> **DATA SUPPLIED**:
'''

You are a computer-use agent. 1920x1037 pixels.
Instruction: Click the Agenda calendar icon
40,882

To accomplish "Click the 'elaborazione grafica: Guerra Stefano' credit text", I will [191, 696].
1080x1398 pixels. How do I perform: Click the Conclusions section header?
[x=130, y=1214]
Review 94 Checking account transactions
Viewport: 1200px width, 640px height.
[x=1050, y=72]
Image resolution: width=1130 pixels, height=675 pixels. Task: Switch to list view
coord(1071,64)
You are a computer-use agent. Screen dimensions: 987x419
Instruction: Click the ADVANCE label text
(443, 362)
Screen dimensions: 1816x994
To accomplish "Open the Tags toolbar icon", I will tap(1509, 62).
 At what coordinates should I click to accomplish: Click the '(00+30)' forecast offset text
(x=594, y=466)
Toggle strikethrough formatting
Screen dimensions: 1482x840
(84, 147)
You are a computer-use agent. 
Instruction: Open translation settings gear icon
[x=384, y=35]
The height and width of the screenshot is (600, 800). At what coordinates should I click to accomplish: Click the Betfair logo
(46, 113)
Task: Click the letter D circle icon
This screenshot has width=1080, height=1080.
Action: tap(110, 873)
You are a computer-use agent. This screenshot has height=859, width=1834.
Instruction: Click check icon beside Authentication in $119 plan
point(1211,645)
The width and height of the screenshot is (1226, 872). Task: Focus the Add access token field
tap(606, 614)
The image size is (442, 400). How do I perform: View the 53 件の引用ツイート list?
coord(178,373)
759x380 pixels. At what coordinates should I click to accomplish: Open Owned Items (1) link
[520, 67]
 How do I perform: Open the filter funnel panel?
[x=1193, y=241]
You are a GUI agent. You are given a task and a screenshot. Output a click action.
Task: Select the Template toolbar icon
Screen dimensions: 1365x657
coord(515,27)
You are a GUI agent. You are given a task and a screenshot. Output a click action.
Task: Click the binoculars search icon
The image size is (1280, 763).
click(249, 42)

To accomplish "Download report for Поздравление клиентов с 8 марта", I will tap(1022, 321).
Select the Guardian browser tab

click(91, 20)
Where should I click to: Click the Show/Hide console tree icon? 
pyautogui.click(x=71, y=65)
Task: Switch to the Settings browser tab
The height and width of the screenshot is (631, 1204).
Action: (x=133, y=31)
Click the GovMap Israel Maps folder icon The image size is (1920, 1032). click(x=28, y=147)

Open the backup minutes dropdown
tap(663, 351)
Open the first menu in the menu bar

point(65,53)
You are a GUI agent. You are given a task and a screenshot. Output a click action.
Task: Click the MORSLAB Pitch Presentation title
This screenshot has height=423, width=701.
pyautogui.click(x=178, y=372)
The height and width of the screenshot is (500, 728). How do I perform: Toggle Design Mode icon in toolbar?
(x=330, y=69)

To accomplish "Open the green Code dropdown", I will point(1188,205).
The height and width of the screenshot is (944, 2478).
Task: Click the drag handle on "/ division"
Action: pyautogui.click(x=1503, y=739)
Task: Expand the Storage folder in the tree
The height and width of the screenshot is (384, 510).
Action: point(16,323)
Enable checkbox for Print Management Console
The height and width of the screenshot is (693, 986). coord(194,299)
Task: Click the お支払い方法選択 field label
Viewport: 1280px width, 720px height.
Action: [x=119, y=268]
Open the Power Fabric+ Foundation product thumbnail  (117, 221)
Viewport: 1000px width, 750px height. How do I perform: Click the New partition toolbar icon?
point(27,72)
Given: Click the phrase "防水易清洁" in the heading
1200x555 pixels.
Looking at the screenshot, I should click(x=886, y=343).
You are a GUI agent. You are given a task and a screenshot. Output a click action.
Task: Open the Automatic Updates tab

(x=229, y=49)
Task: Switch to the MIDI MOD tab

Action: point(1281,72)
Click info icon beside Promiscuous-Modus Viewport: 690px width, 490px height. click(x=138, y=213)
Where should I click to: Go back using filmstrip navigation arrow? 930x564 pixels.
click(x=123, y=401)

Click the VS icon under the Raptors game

'''

> **TASK BRIEF**: Write the listing out again so that nothing in it differs from the original.

> **FINISHED EXERCISE**:
You are a computer-use agent. 1920x1037 pixels.
Instruction: Click the Agenda calendar icon
40,882

To accomplish "Click the 'elaborazione grafica: Guerra Stefano' credit text", I will [191, 696].
1080x1398 pixels. How do I perform: Click the Conclusions section header?
[x=130, y=1214]
Review 94 Checking account transactions
Viewport: 1200px width, 640px height.
[x=1050, y=72]
Image resolution: width=1130 pixels, height=675 pixels. Task: Switch to list view
coord(1071,64)
You are a computer-use agent. Screen dimensions: 987x419
Instruction: Click the ADVANCE label text
(443, 362)
Screen dimensions: 1816x994
To accomplish "Open the Tags toolbar icon", I will tap(1509, 62).
 At what coordinates should I click to accomplish: Click the '(00+30)' forecast offset text
(x=594, y=466)
Toggle strikethrough formatting
Screen dimensions: 1482x840
(84, 147)
You are a computer-use agent. 
Instruction: Open translation settings gear icon
[x=384, y=35]
The height and width of the screenshot is (600, 800). At what coordinates should I click to accomplish: Click the Betfair logo
(46, 113)
Task: Click the letter D circle icon
This screenshot has width=1080, height=1080.
Action: tap(110, 873)
You are a computer-use agent. This screenshot has height=859, width=1834.
Instruction: Click check icon beside Authentication in $119 plan
point(1211,645)
The width and height of the screenshot is (1226, 872). Task: Focus the Add access token field
tap(606, 614)
The image size is (442, 400). How do I perform: View the 53 件の引用ツイート list?
coord(178,373)
759x380 pixels. At what coordinates should I click to accomplish: Open Owned Items (1) link
[520, 67]
 How do I perform: Open the filter funnel panel?
[x=1193, y=241]
You are a GUI agent. You are given a task and a screenshot. Output a click action.
Task: Select the Template toolbar icon
Screen dimensions: 1365x657
coord(515,27)
You are a GUI agent. You are given a task and a screenshot. Output a click action.
Task: Click the binoculars search icon
The image size is (1280, 763).
click(249, 42)

To accomplish "Download report for Поздравление клиентов с 8 марта", I will tap(1022, 321).
Select the Guardian browser tab

click(91, 20)
Where should I click to: Click the Show/Hide console tree icon? 
pyautogui.click(x=71, y=65)
Task: Switch to the Settings browser tab
The height and width of the screenshot is (631, 1204).
Action: (x=133, y=31)
Click the GovMap Israel Maps folder icon The image size is (1920, 1032). click(x=28, y=147)

Open the backup minutes dropdown
tap(663, 351)
Open the first menu in the menu bar

point(65,53)
You are a GUI agent. You are given a task and a screenshot. Output a click action.
Task: Click the MORSLAB Pitch Presentation title
This screenshot has height=423, width=701.
pyautogui.click(x=178, y=372)
The height and width of the screenshot is (500, 728). How do I perform: Toggle Design Mode icon in toolbar?
(x=330, y=69)

To accomplish "Open the green Code dropdown", I will point(1188,205).
The height and width of the screenshot is (944, 2478).
Task: Click the drag handle on "/ division"
Action: pyautogui.click(x=1503, y=739)
Task: Expand the Storage folder in the tree
The height and width of the screenshot is (384, 510).
Action: point(16,323)
Enable checkbox for Print Management Console
The height and width of the screenshot is (693, 986). coord(194,299)
Task: Click the お支払い方法選択 field label
Viewport: 1280px width, 720px height.
Action: [x=119, y=268]
Open the Power Fabric+ Foundation product thumbnail  (117, 221)
Viewport: 1000px width, 750px height. How do I perform: Click the New partition toolbar icon?
point(27,72)
Given: Click the phrase "防水易清洁" in the heading
1200x555 pixels.
Looking at the screenshot, I should click(x=886, y=343).
You are a GUI agent. You are given a task and a screenshot. Output a click action.
Task: Open the Automatic Updates tab

(x=229, y=49)
Task: Switch to the MIDI MOD tab

Action: point(1281,72)
Click info icon beside Promiscuous-Modus Viewport: 690px width, 490px height. click(x=138, y=213)
Where should I click to: Go back using filmstrip navigation arrow? 930x564 pixels.
click(x=123, y=401)

Click the VS icon under the Raptors game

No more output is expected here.